=== Collected data entries ===
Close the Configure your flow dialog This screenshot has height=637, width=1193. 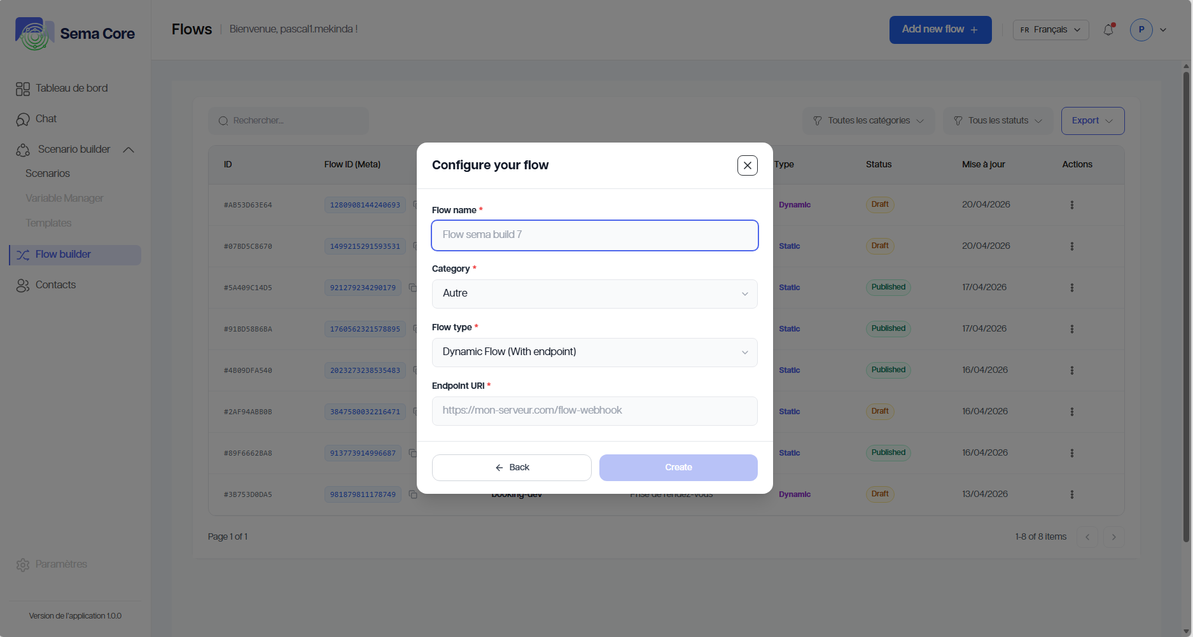pyautogui.click(x=747, y=165)
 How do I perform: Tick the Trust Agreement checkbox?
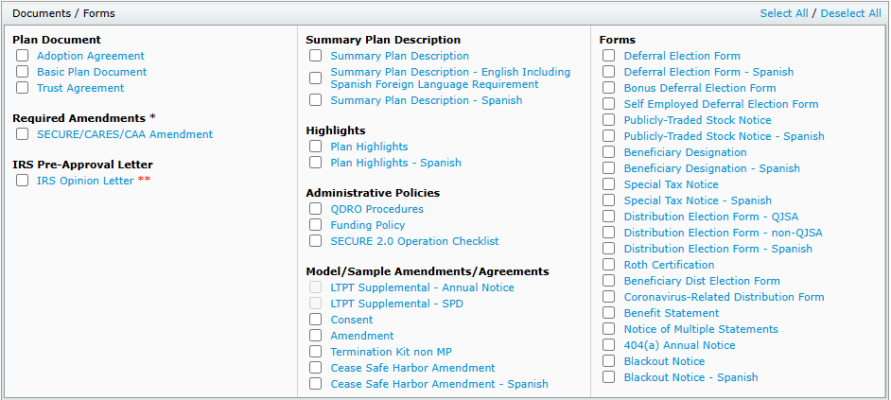click(23, 88)
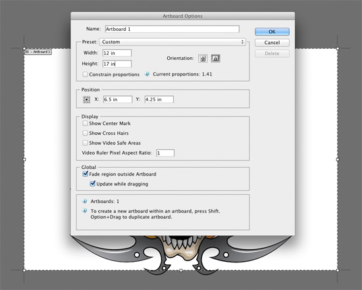Click Video Ruler Pixel Aspect Ratio field
The height and width of the screenshot is (290, 362).
[165, 153]
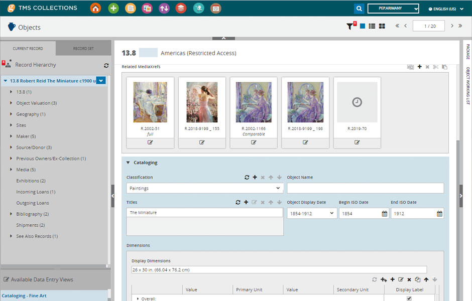Image resolution: width=472 pixels, height=301 pixels.
Task: Edit media R.2002-51 with pencil icon
Action: pyautogui.click(x=150, y=142)
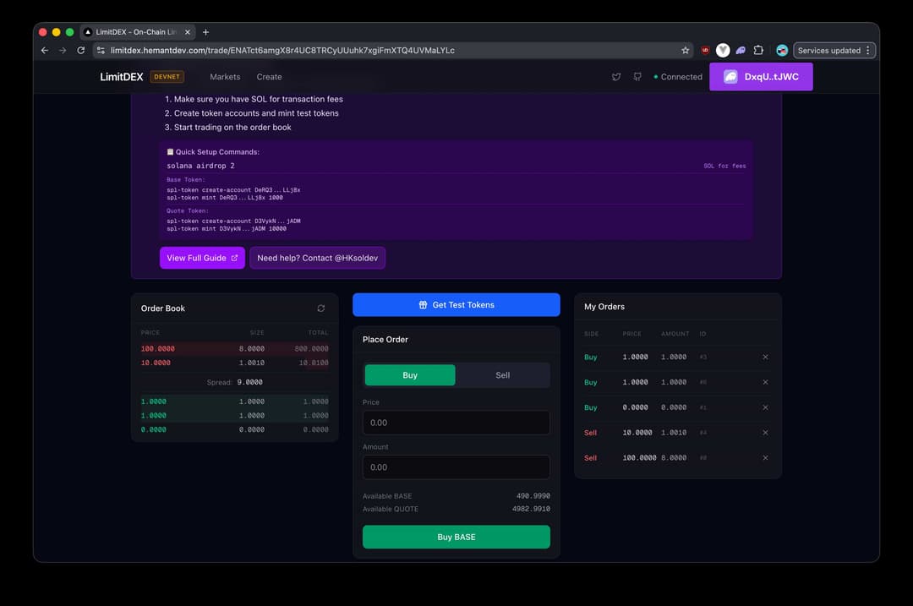Click the ghost icon on the wallet button
The image size is (913, 606).
[x=730, y=77]
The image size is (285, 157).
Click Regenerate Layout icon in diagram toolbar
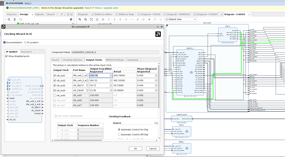pyautogui.click(x=155, y=20)
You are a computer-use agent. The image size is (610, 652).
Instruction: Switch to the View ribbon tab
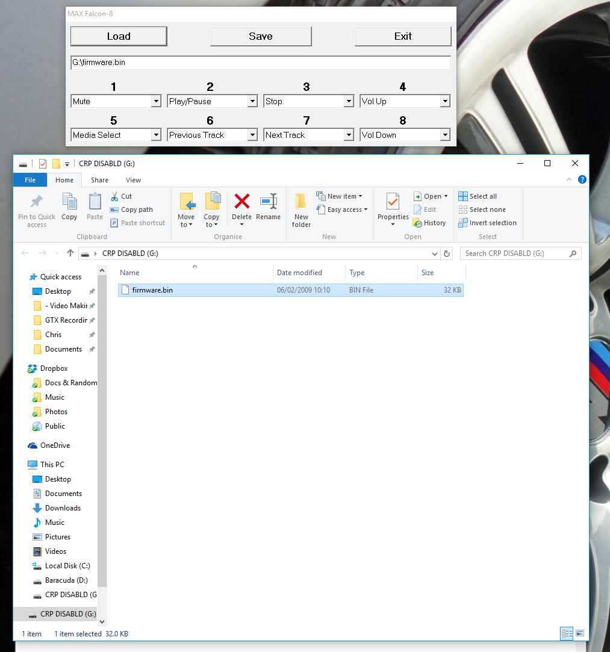(x=133, y=180)
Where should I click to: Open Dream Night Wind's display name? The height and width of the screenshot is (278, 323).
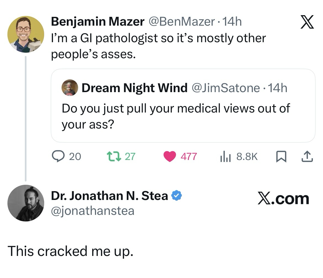click(134, 88)
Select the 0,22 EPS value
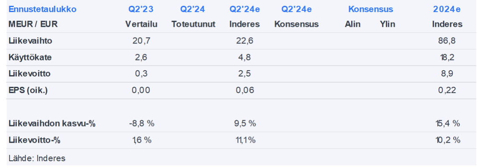 pyautogui.click(x=447, y=90)
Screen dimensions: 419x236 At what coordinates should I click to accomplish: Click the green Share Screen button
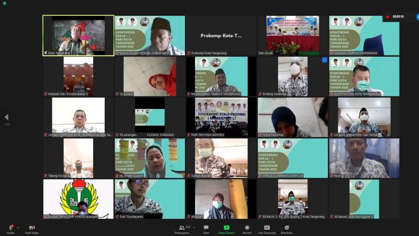[x=226, y=228]
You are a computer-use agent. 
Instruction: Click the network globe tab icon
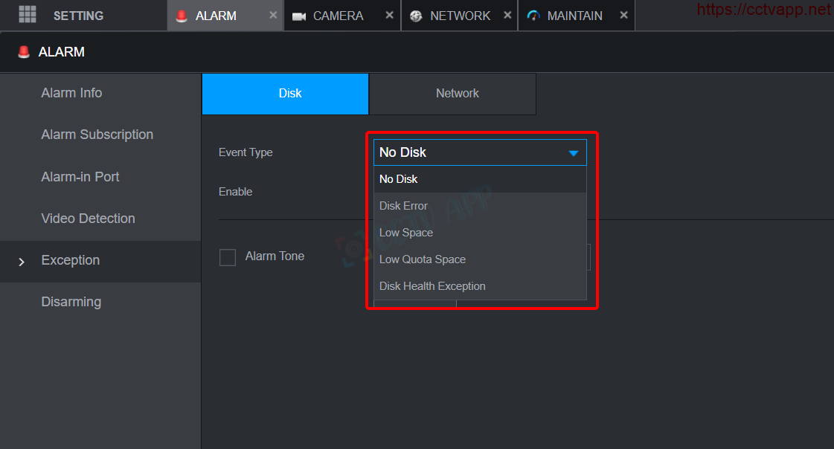click(x=416, y=16)
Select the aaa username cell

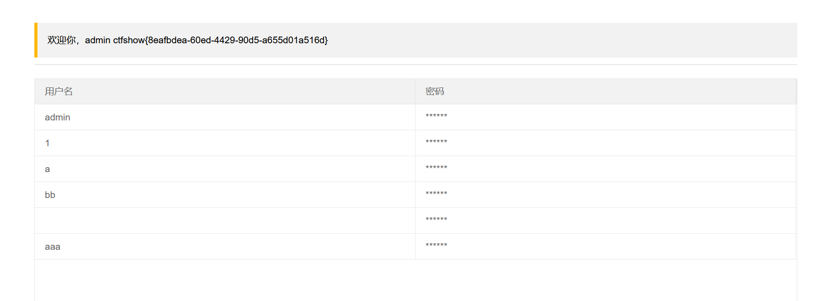pos(53,247)
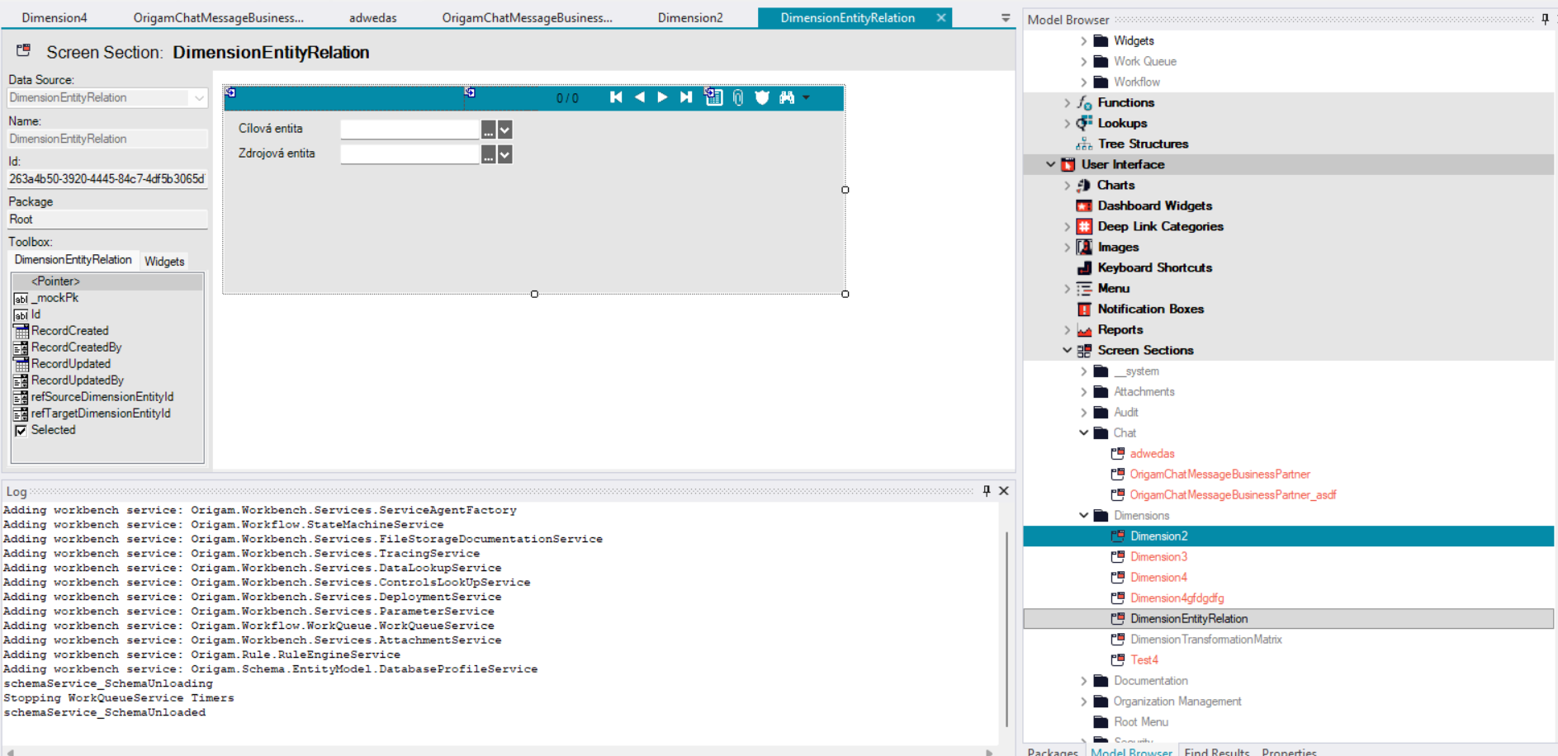
Task: Click the binoculars search icon
Action: pos(787,97)
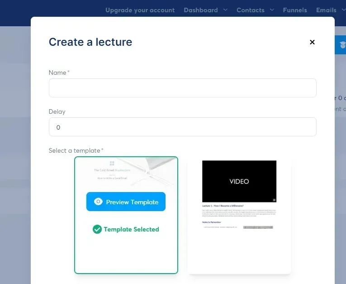The height and width of the screenshot is (284, 346).
Task: Click the eye icon on Preview Template
Action: [98, 202]
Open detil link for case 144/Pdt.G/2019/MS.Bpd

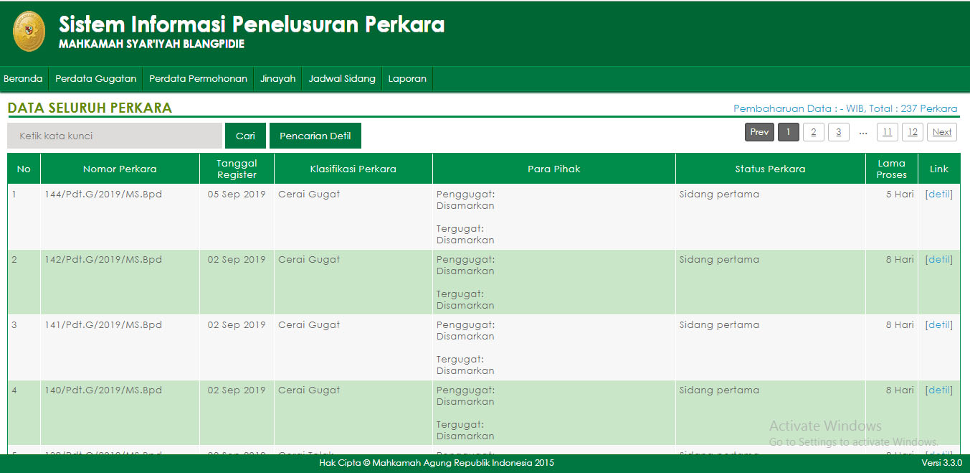pyautogui.click(x=938, y=194)
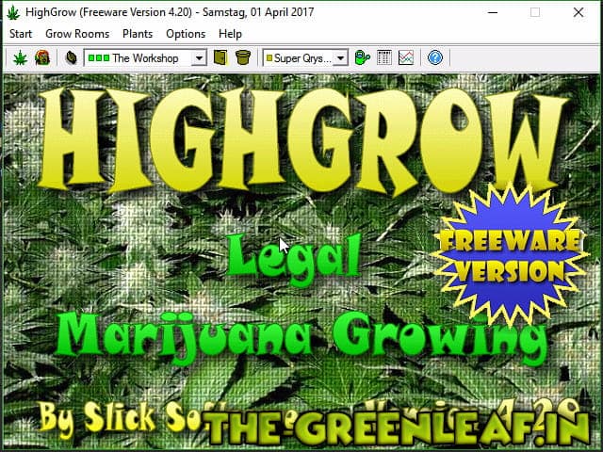Expand the Super Qrys plant dropdown
Image resolution: width=603 pixels, height=452 pixels.
(341, 58)
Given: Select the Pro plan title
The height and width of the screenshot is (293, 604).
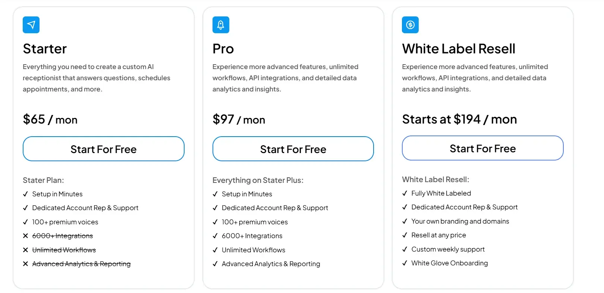Looking at the screenshot, I should click(x=223, y=48).
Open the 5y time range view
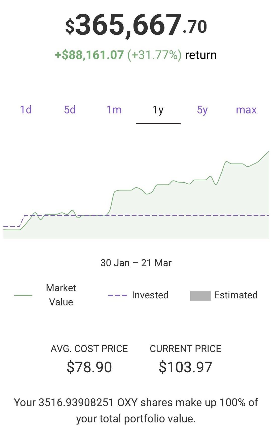Viewport: 272px width, 439px height. coord(202,110)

=== About this task ===
Your output should be the lines above from the one that contains "Click Regenerate Layout" through the one that contains "Given: Select the Pro plan title", word for word, with pictures left out.

=== Answer area ===
Click Regenerate Layout icon in diagram toolbar
pyautogui.click(x=155, y=20)
You are a computer-use agent. The image size is (610, 652).
Instruction: Switch to the View ribbon tab
(x=133, y=180)
Where should I click to: Open Dream Night Wind's display name? The height and width of the screenshot is (278, 323).
click(134, 88)
Select the 0,22 EPS value
 pyautogui.click(x=447, y=90)
Screen dimensions: 419x236 At what coordinates should I click to accomplish: Click the green Share Screen button
[x=226, y=228]
You are a computer-use agent. 
Instruction: Click the network globe tab icon
click(x=416, y=16)
Select the aaa username cell

pos(53,247)
Task: Click the binoculars search icon
Action: pos(787,97)
The height and width of the screenshot is (284, 346).
Task: Click the eye icon on Preview Template
Action: [98, 202]
Open detil link for case 144/Pdt.G/2019/MS.Bpd

pyautogui.click(x=938, y=194)
Expand the Super Qrys plant dropdown
Image resolution: width=603 pixels, height=452 pixels.
(341, 58)
Given: Select the Pro plan title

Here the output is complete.